Here is the dimensions of the original heater block compared to the one I am currently using: I thought I made the new block 1 mm thicker than the original one, but it turns out it was just 0.5 mm which means you can only save 0.25 mm by making it thinner. EDIT: You can save 0.5 mm of course. I would not go thinner than the original heater block for manufacturing reasons. As you can see the E3D nozzle is about the same diameter as the hole in the fan cap. (I added the fan cap in paint, but the hole is approximately 8 mm just as the maximum diameter of the nozzle key grip) This means you will run into problems if you shorten the nozzle more than 2 mm. I would prefer to have 1 mm clearance there to compensate for manufacturing tolerances. So unless you expand the hole in the fan cap you cant improve it that much with current nozzle. The threads can probably be a bit shorter and the hole for the nozzle a bit deeper, but the nozzle thread has 1 mm pitch, so I would not make it that much shorter. Then you need to cut those threads somehow and we came to the conclusion that you need 2 mm of space between the end of the tread and surface where the nozzle seats, for manufacturing reasons. It is of course likely that all of these parameters could be optimized a bit for large scale manufacturing. But that was not my main goal when I designed this one. I kind of did not want to push it too far since it might have consequences next time I want something done in the workshop :smile: You could also have a look at the available range of nozzles. There might be some other brand which has even smaller nozzles with shorter threads and smaller key grip which fits through the fan cap hole. In this case the most important factors for me was that I could easily buy nozzles and that they come in different diameters from about 0.3-0.7 mm, since I need this for my projects. I also tried to get away without modifying the printer in any other way, since it looked likely that it could be done that way. I did some testing with colorFabb Bronzefill and a 0.3 mm nozzle tonight by the way, mainly to test if the bronze particles would be compatible with the smaller nozzle. It worked perfectly fine. I was a bit surprised actually.
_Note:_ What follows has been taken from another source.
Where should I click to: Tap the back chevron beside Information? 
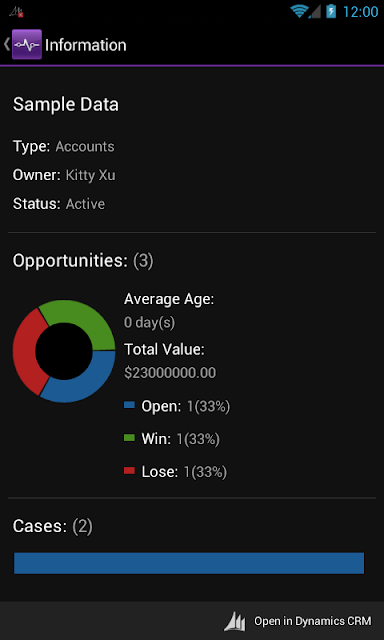coord(7,44)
Based on my experiments I would probably keep the PTFE insulator as in the photo. PTFE has several very interesting properties. It has low friction and things does not stick to it easily, but even more interersting is that the coefficient of friction decreases with increased load (!) I think those properties is the key to why it is so difficult for any other material to compete with PTFE when it comes to handling molten PLA. The plug of molten PLA that forms when you have backpressure from the nozzle will not only be unable to stick to the PTFE, if you push harder the PTFE will actually become more slippery (!). (At least in general, I can not find any data for PTFE - molten PLA friction) You might get away with a short piece of Vespel like this and that might very well be a permanent solution. But as I said removing the PTFE completely might not improve things.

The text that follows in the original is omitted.